F. Scott Fitzgerald died on this day in 1940. It was a Saturday afternoon in Hollywood. Fitzgerald was eating a chocolate bar and reading the Princeton Alumni Weekly, which had just arrived in the mail, when suddenly he rose from his armchair, reached out for a marble mantelpiece, and collapsed onto the floor in a massive heart attack. He was 44 years old.
A later examination of the chocolate-smudged pages of the magazine revealed that Fitzgerald (find several of his works in our Free Audio Books and Free eBooks collections) had been interested in an article about the 1940 Princeton football team, jotting down a roster of former players in the margin and drawing a line around this mundane passage: “Faced with such men as Reagan [a Penn player], Arico of Dartmouth, Willoughby of Yale, or Mazur of Army, a player has his work cut out for him. The first prerequisite of a good tackler is his desire to tackle. You must want to tackle. After that it is a matter of training and the ability to think quickly and act quickly.” Beside the circled passage, Fitzgerald had written in pencil: “good prose.”
Fitzgerald, of course, was one of the most celebrated prose stylists of the Twentieth Century, and to mark the date of his passing we present a fascinating documentary, F. Scott Fitzgerald: Winter Dreams, from the PBS American Masters series.
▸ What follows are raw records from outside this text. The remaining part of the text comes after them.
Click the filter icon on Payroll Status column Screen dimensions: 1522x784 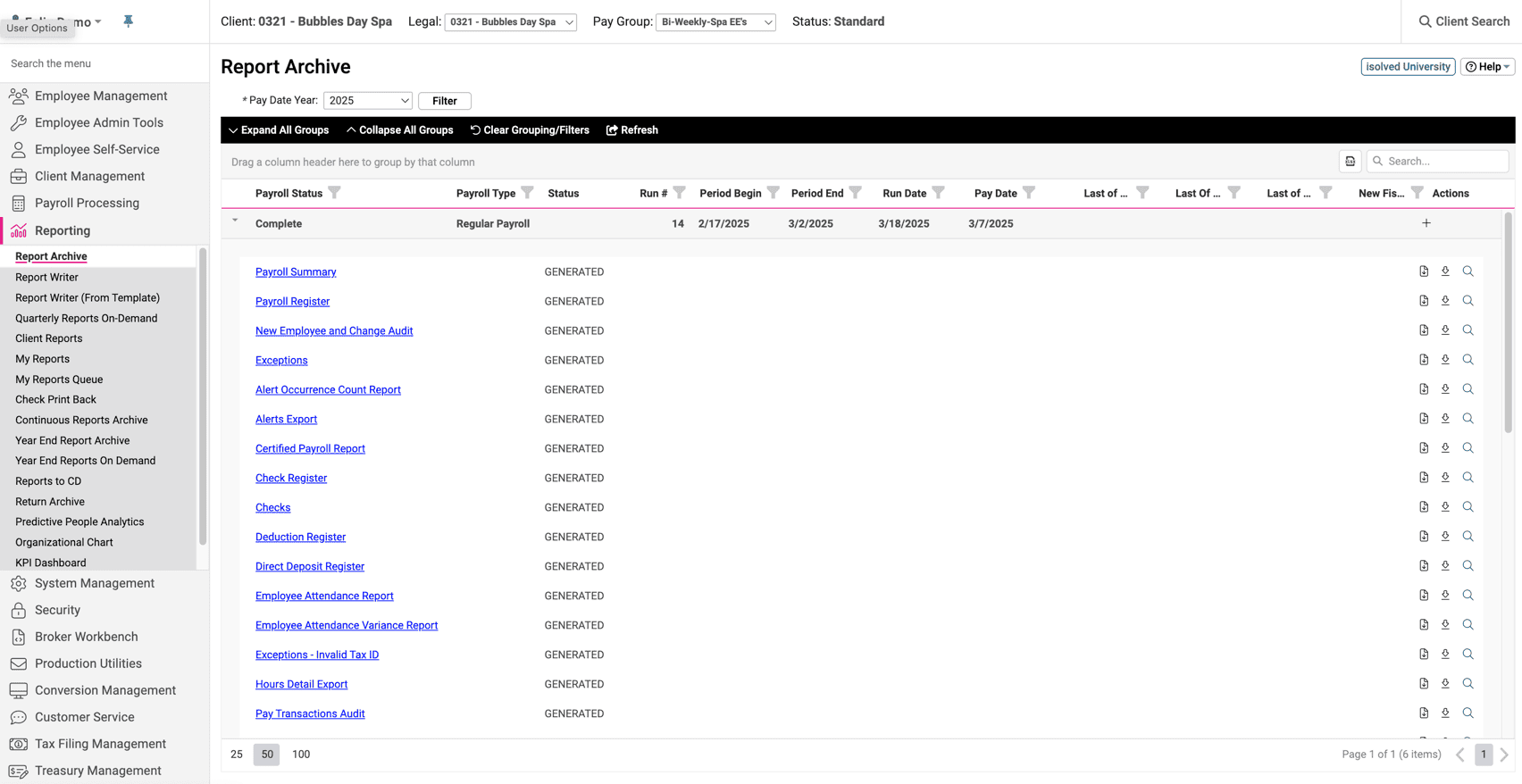tap(335, 193)
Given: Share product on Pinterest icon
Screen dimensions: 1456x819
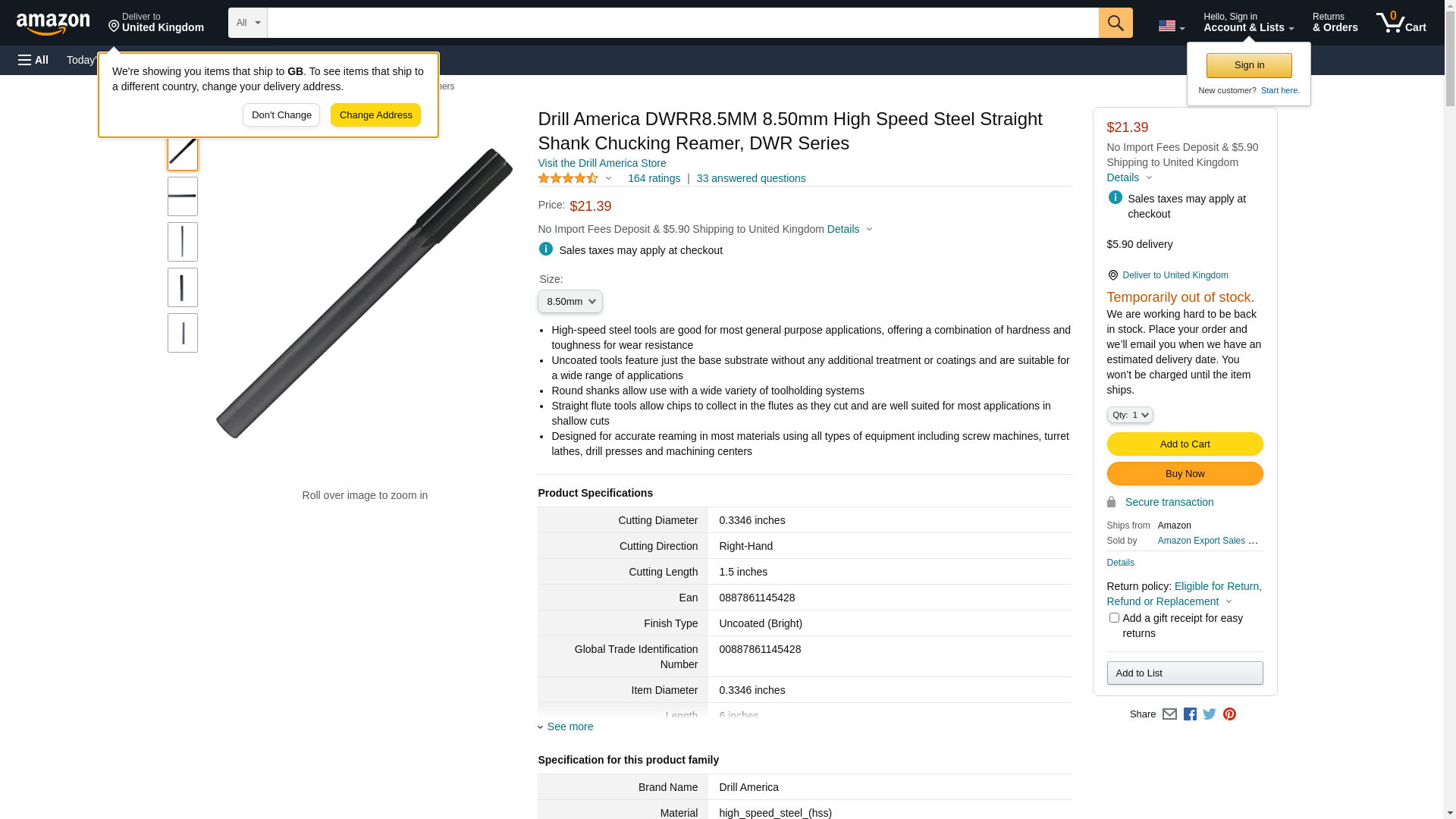Looking at the screenshot, I should pyautogui.click(x=1229, y=714).
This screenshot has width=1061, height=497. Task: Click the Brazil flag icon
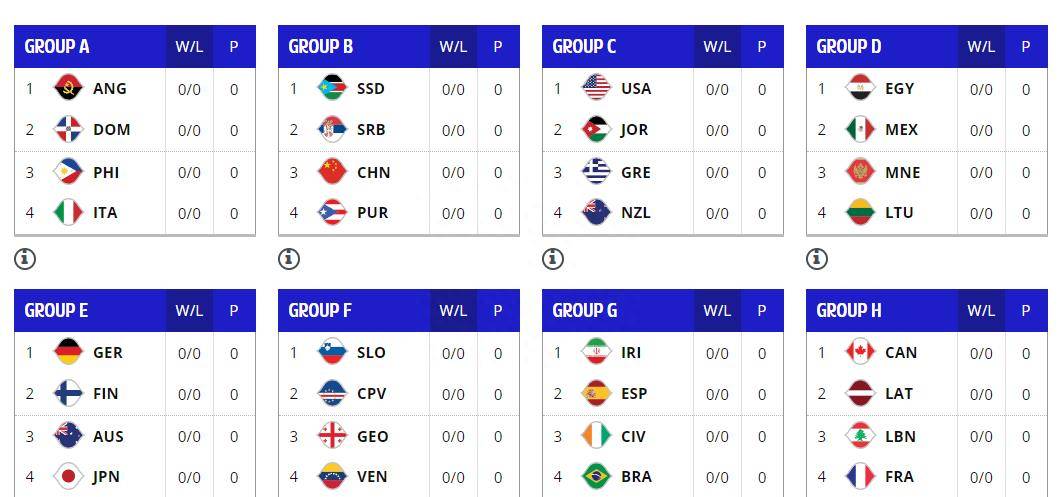[596, 476]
Produced, written and directed by DeWitt Sage, the film won a Peabody award in 2002 “for chronicling the life of Fitzgerald, one of America’s greatest novelists, in images and ideas as lyrical and inventive as his prose.”
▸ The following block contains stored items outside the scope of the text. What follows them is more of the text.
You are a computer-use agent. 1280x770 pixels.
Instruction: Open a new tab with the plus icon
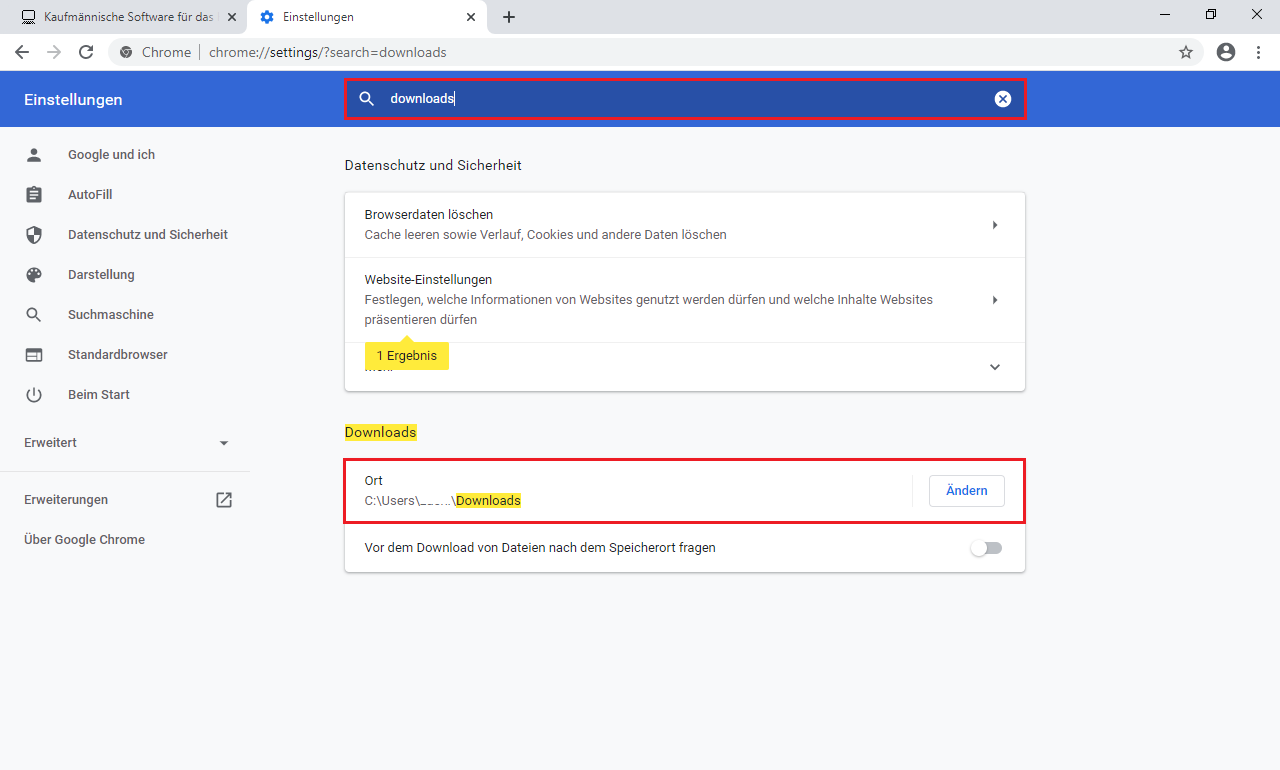pos(509,17)
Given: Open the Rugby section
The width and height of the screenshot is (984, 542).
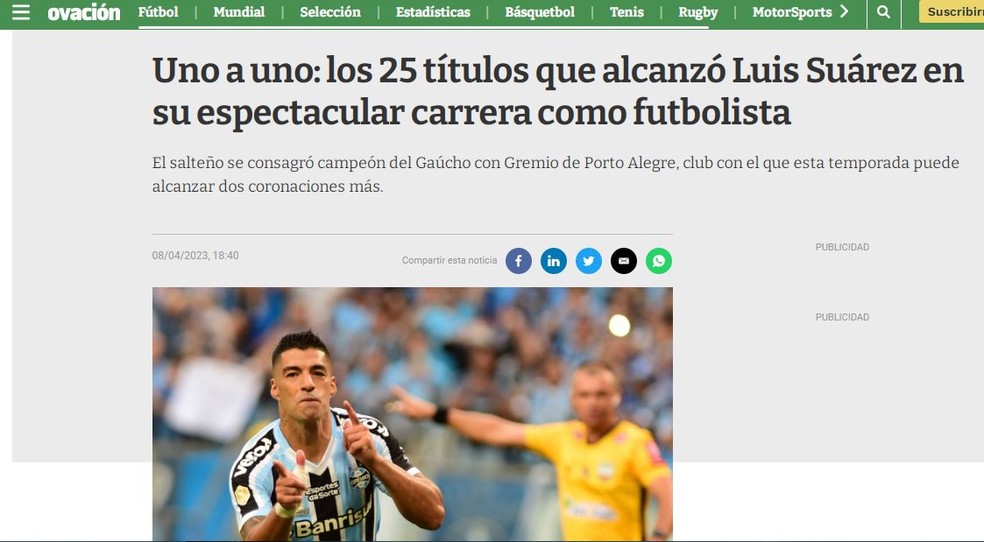Looking at the screenshot, I should [698, 12].
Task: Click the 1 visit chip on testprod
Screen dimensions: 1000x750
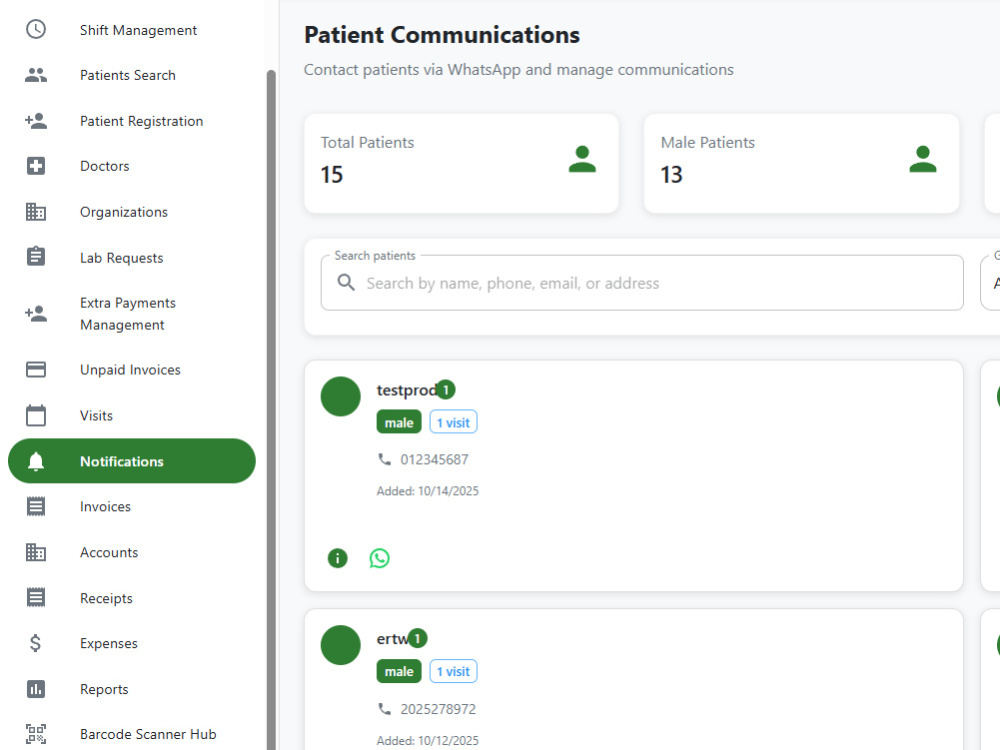Action: (x=453, y=422)
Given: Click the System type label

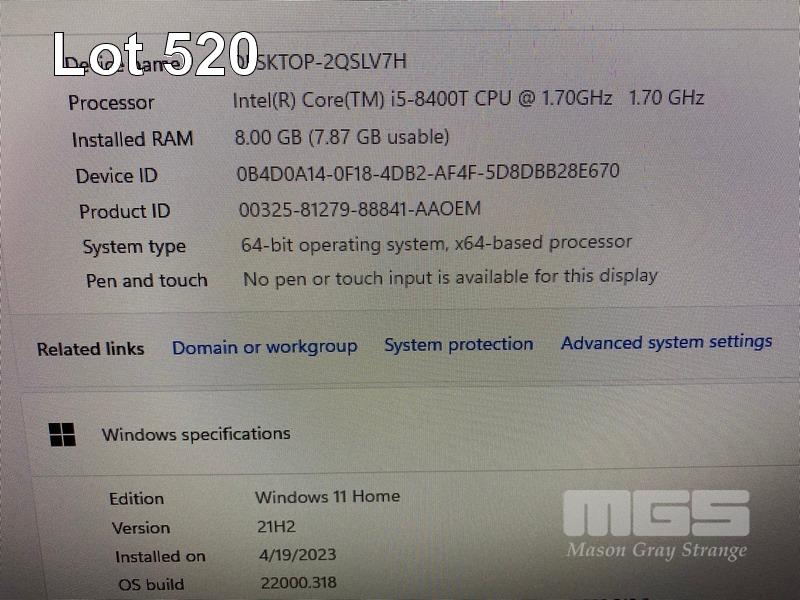Looking at the screenshot, I should pos(134,247).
The film has no narrator. Instead, the story of Fitzgerald’s life is pieced together through readings of his stories, letters, and notes, and through interviews with scholars, writers (including E.L. Doctorow) and a few people who actually knew the writer. F. Scott Fitzgerald: Winter Dreams is 84 minutes long, and will be added to our growing archive of Free Movies Online. For more about the film, including an interview with the director and an interactive timeline of Fitzgerald’s life, go to the American Masters website. To read Fitzgerald’s famous short story called “Winter Dreams,” click here.
Related Content:
F. Scott Fitzgerald Recites “Ode to a Nightingale”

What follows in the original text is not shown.